Proviamo, con tutto il rispetto, a riassumere: la libertà di espressione è un diritto ma anche un dovere, in nome della religione non si può uccidere, però non si può provocare né prendere in giro la religione di un altro. L’altro giorno Papa Bergoglio è stato chiaro e, ci si consenta, anche di una logica quasi elementare. Le parole del Santo Padre sono state rese note proprio nello stesso giorno nel quale l’80enne Henri Roussel, uno dei fondatori di Charlie Hebdo, ha accusato Charb, il direttore del settimanale satirico tra le vittime della strage, di aver “trascinato la sua squadra verso la morte” pubblicando vignette dal contenuto provocatorio sul profeta Maometto.

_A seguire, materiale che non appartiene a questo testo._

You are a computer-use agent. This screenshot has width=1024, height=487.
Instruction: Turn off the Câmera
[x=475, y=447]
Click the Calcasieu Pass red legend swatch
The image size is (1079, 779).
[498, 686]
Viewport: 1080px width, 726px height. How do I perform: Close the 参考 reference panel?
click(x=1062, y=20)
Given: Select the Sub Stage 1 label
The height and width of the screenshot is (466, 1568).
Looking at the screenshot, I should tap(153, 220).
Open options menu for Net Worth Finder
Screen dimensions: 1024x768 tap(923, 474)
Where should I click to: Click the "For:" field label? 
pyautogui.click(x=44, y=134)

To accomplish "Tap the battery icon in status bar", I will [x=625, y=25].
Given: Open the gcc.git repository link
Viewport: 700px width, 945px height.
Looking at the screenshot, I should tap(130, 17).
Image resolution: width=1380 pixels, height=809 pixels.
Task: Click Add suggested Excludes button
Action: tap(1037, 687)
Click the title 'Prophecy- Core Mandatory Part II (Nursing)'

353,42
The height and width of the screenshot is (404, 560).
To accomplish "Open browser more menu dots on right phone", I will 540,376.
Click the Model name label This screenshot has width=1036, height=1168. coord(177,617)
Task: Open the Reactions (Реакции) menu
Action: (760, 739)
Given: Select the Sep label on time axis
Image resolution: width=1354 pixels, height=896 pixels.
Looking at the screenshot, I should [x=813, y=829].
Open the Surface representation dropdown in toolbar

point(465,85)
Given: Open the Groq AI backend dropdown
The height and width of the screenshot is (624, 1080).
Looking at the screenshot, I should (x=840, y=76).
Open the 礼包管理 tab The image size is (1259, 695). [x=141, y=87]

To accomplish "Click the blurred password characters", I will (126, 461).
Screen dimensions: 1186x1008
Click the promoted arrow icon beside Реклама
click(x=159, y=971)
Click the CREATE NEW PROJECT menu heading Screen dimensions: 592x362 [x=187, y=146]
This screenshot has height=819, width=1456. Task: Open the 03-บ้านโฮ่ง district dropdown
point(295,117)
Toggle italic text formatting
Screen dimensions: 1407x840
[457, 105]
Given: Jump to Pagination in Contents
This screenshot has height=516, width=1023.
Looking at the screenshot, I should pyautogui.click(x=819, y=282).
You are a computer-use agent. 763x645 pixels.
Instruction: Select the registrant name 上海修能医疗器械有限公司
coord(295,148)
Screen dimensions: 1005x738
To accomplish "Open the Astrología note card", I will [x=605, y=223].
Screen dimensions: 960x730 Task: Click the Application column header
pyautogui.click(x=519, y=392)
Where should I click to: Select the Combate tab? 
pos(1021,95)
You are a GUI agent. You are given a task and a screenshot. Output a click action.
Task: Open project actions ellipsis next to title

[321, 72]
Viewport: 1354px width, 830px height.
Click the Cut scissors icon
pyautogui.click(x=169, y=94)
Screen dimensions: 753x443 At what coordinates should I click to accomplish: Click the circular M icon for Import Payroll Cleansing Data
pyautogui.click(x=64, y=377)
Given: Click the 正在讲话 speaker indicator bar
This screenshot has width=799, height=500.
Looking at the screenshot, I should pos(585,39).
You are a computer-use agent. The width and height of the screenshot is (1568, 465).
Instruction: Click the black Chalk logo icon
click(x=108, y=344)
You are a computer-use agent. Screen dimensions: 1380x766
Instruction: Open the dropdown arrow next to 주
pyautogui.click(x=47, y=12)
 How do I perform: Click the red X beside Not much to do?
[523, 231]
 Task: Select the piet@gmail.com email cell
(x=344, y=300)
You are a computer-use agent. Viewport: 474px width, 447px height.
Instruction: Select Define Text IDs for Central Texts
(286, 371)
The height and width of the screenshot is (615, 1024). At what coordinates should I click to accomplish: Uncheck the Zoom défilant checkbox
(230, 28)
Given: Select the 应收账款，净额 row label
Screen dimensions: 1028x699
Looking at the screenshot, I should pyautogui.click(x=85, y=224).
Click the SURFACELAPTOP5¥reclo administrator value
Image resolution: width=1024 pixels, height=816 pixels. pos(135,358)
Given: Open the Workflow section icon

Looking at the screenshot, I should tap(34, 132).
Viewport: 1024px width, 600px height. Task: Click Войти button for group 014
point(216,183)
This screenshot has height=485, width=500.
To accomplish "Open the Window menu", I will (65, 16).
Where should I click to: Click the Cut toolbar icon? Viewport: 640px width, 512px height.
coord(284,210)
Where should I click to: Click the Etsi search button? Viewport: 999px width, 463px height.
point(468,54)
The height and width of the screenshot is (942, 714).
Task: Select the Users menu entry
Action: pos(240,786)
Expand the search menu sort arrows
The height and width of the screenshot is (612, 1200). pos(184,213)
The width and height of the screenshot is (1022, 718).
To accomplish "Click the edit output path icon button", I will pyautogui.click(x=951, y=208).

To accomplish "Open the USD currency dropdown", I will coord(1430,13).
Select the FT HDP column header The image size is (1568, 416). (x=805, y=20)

Perché alla fine, ed è inutile nasconderselo, la questione è sempre la stessa da qualsiasi punto di vista la si guardi: è giusto porre un limite al diritto di satira? O, se più piace, non sarebbe il caso che la satira si ‘auto-ponesse’ un confine oltre il quale non andare? Non parliamo solo delle caricature con argomento religioso ma del tema inteso nel senso più in generale. In altri termini, forse un po’ più brutalmente, in nome del diritto di satira tutto si può fare? Alla satira tutto è permesso?
I puristi di certe libertà ci scuseranno (perchè democratici e libertari) se ci permettiamo di ipotizzare che la satira, per alcuni, possa anche costituire una sorta di scudo dietro al quale difendersi dopo aver gettato fango (e non solo) contro tutti.
A noi, ad esempio, la vignetta con la testa del Profeta che molto ricorda il membro dell'uomo (sia pure raffigurato capovolto) non ci convince, anche se pubblicata sulla prima pagina di Charlie Hebdo. Tra la satira (quella vera) e la sfida fine a sé stessa preferiamo la prima: anche perché, alla lunga, la seconda rischia davvero di far ridere assai poco.